Dataset excerpt
* * * *

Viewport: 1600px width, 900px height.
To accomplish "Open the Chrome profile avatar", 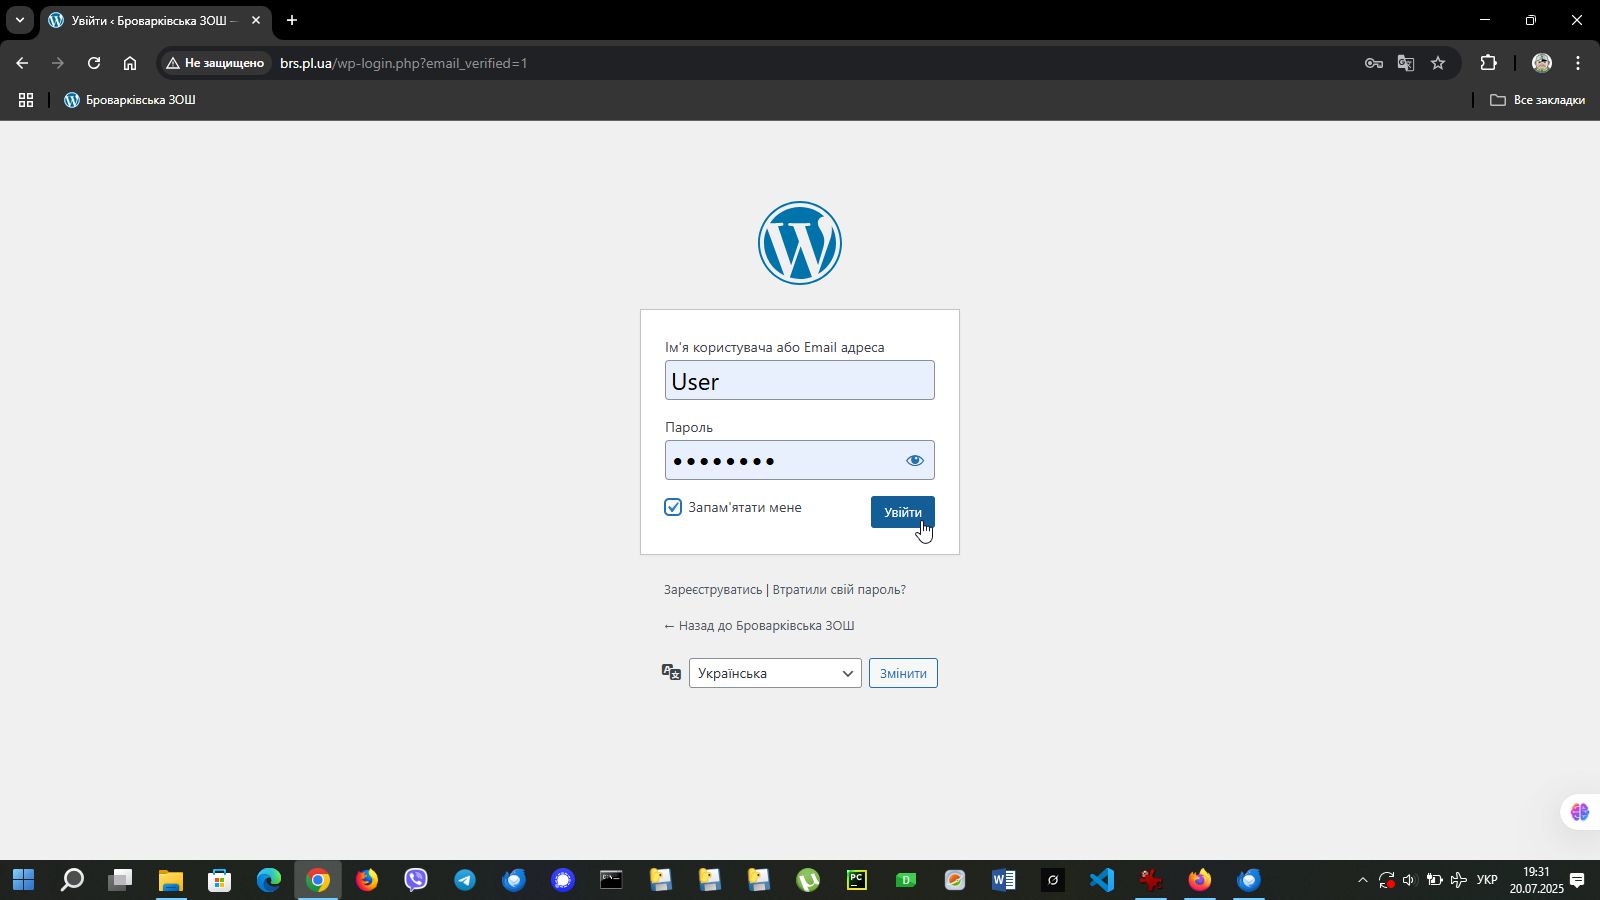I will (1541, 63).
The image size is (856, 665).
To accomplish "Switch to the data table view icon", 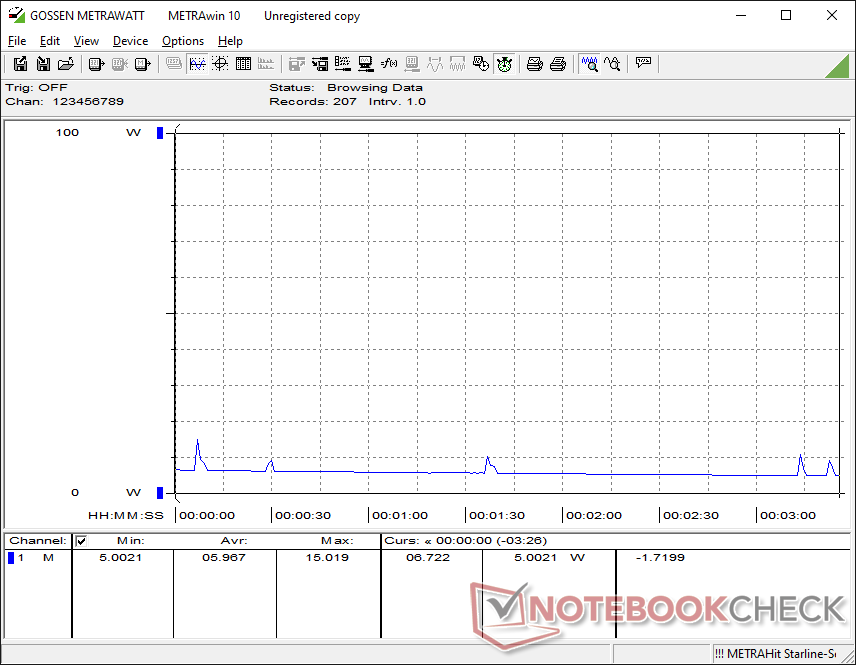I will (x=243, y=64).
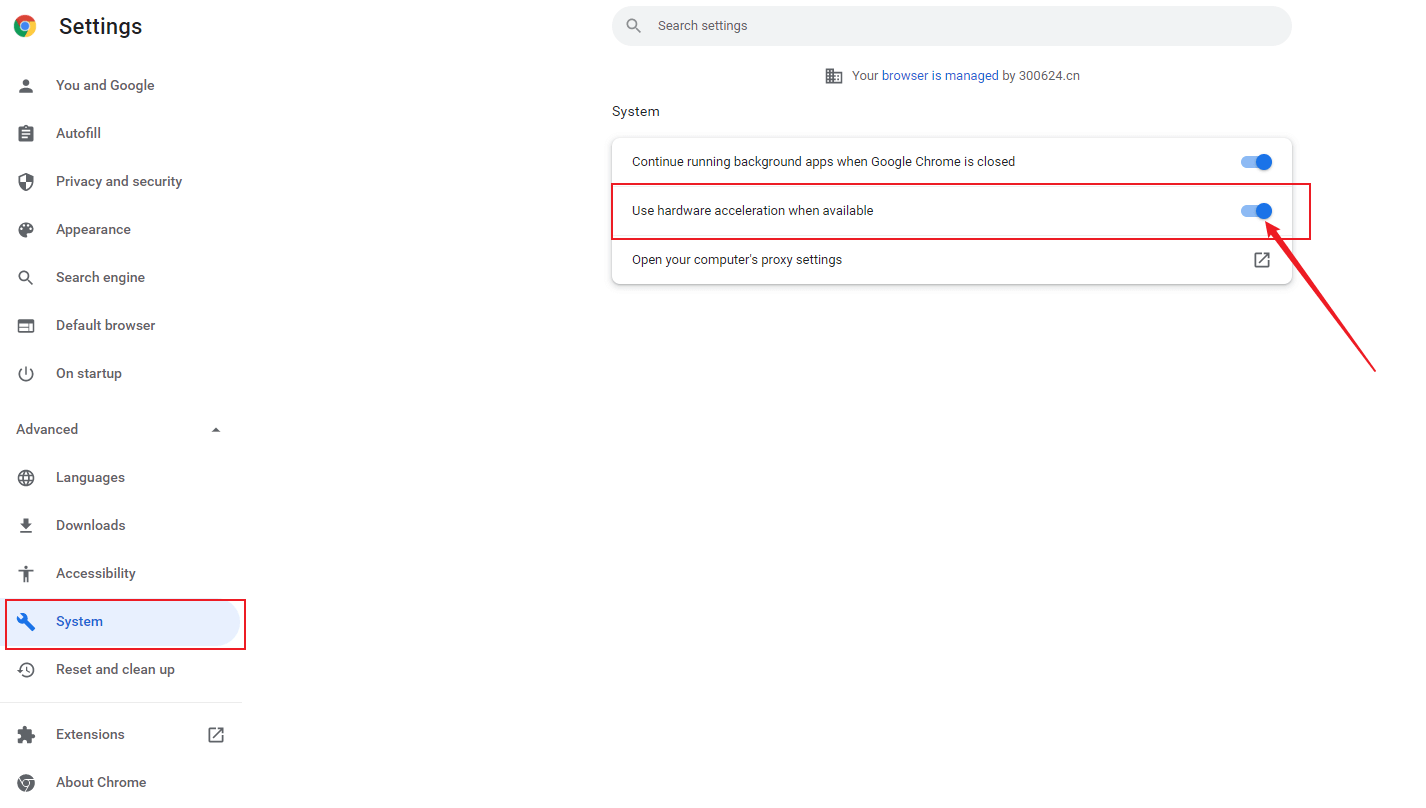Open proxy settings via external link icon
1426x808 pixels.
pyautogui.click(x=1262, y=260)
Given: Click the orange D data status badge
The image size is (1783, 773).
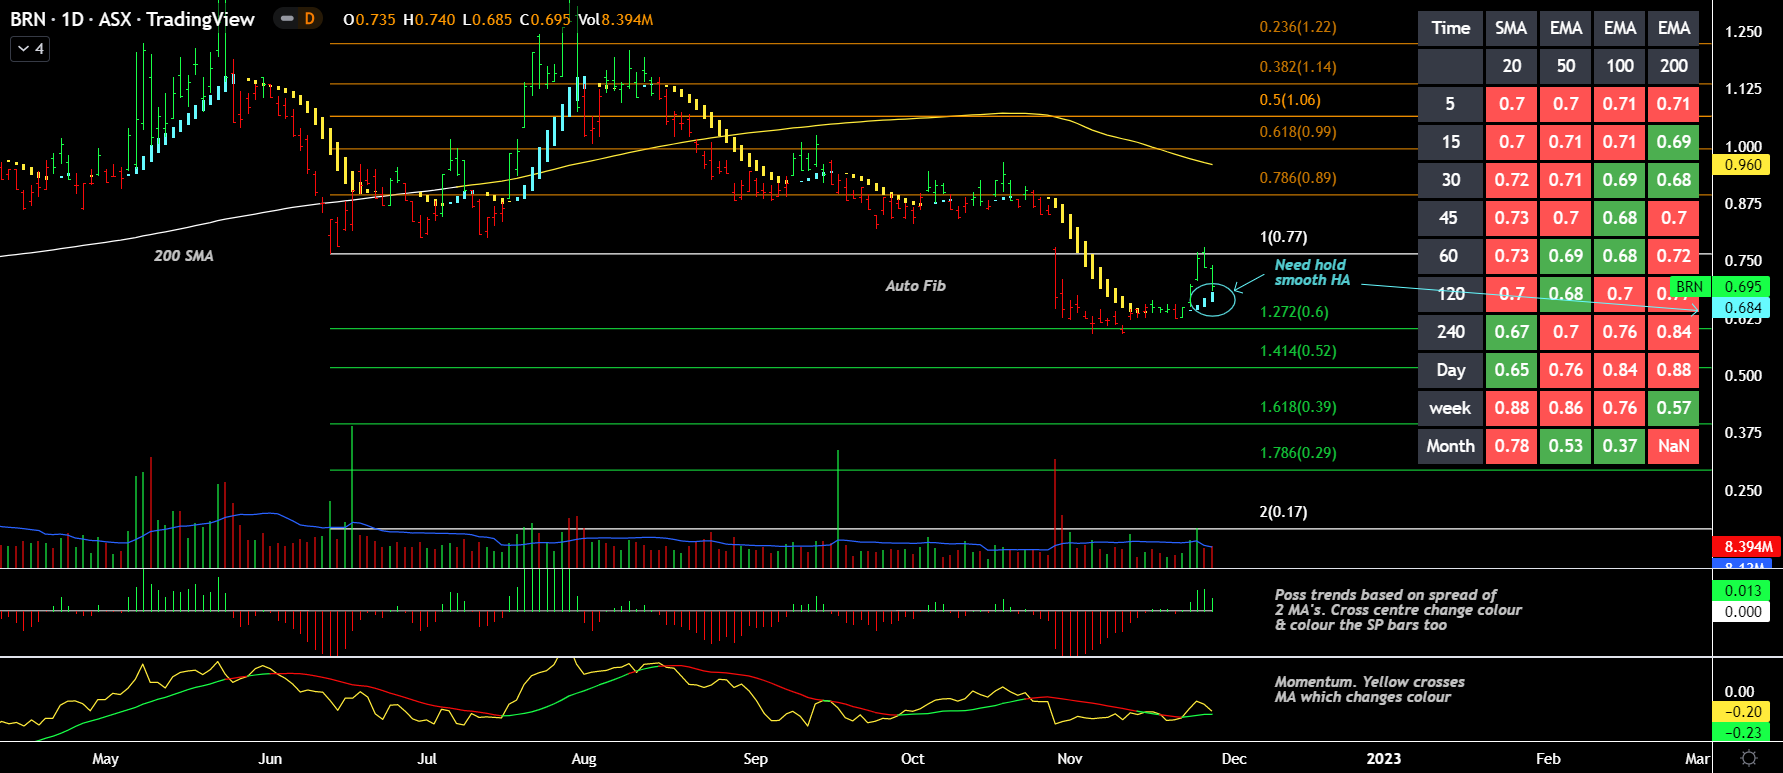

* * * *

Rewrite everything from the line containing "Given: Click the orange D data status badge" down to the end of the data, swapping "orange" for "green" and leaving all else unchanged. Omit the pictures.

• [TASK SOLUTION]
Given: Click the green D data status badge
The image size is (1783, 773).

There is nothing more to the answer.